▶ _Source document_
-- begin --
[STORY] Git History Indexing with Blob Deduplication and Branch Metadata

**Part of**: #274

**Note**: Story content truncated due to GitHub issue size limit. See file for full details.

# Story: Git History Indexing with Blob Deduplication and Branch Metadata

## Story Description

**As a** AI coding agent
**I want to** index a repository's git history with storage deduplication and branch awareness
**So that** I can search across historical code cost-effectively while preserving branch context

**Conversation Context:**
- User specified need for semantic search across git history to find removed code
- Emphasized storage efficiency via git blob deduplication (92%+ savings achieved)
- Required to handle 40K+ commit repositories efficiently
- Analysis of Evolution repo (1,135 branches, 89K commits) showed single-branch indexing covers 91.6% of commits
- Default to current branch only, opt-in for all branches to avoid 85% storage increase

---

## ⚠️ CRITICAL IMPLEMENTATION INSTRUCTION

**STOP AFTER COMPLETION:** When asked to "start implementing" the Temporal Epic, implement ONLY Story 1 (this story) and then STOP. Do not proceed to Story 2 or subsequent stories without explicit approval.

**Implementation Checkpoint Workflow:**
1. Implement Story 1 completely (TDD workflow with all tests passing)
2. Run code review and manual testing
3. Commit changes
4. **STOP and wait for user review/approval**
5. Only proceed to Story 2 after user explicitly approves

**Rationale:** This is the foundational story establishing temporal indexing architecture. User must review and validate the implementation approach before building dependent features on top of it.

## Acceptance Criteria

### Core Functionality (Both Modes)
- [ ] Running `cidx index --index-commits` indexes current branch only (default behavior)
-- end --
▶ _Material_
-- begin --
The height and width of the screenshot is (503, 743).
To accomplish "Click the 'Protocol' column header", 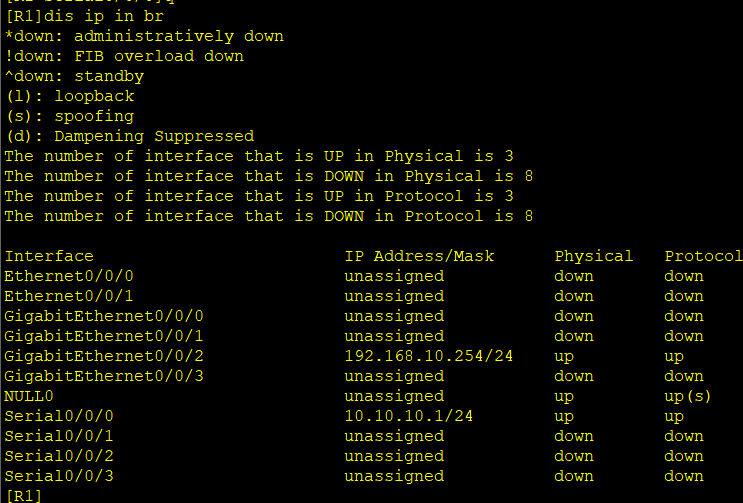I will [x=703, y=256].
-- end --
▶ _What this exercise asks_
1. Answer these questions about the git history indexing story:
(a) How many branches and commits were in the Evolution repo that was analyzed?
(b) What storage savings does the story attribute to git blob deduplication?
(c) In the implementation checkpoint workflow, what is the step right after committing changes?
2. Continue the git history indexing story from its last line.
The data comes from a separate source.

▶ _The results_
1.
(a) 1,135 branches and 89K commits.
(b) 92%+ savings.
(c) Stop and wait for user review/approval.

2.
- [ ] Running `cidx index --index-commits --all-branches` indexes all branches
- [ ] Creates SQLite database at `.code-indexer/index/temporal/commits.db` with commit graph
- [ ] Creates `commit_branches` table tracking which branches each commit appears in
- [ ] Builds blob registry at `.code-indexer/index/temporal/blob_registry.db` (SQLite) mapping blob_hash → point_ids
- [ ] Reuses existing vectors for blobs already in HEAD (deduplication)
- [ ] Only embeds new blobs not present in current HEAD
- [ ] Stores temporal metadata including branch information in `.code-indexer/index/temporal/temporal_meta.json`

### Daemon Mode Functionality
- [ ] Temporal indexing works when `daemon.enabled: true` in config
- [ ] CLI automatically delegates to daemon via `_index_via_daemon(index_commits=True)`
- [ ] Daemon's `exposed_index_blocking()` handles temporal indexing via TemporalIndexer
- [ ] Progress callbacks stream from daemon to CLI in real-time
- [ ] Cache invalidated before temporal indexing starts (daemon mode)
- [ ] Graceful fallback to standalone mode if daemon unavailable
- [ ] All flags (`--all-branches`, `--max-commits`, `--since-date`) passed through delegation

### User Experience
- [ ] Shows progress during indexing: "Indexing commits: 500/5000 (10%) [development branch]"
- [ ] Displays cost warning before indexing all branches: "⚠️ Indexing 715 branches will use ~514MB storage and cost ~$4.74"
- [ ] Requires user confirmation (y/N) for --all-branches in large repos (>50 branches)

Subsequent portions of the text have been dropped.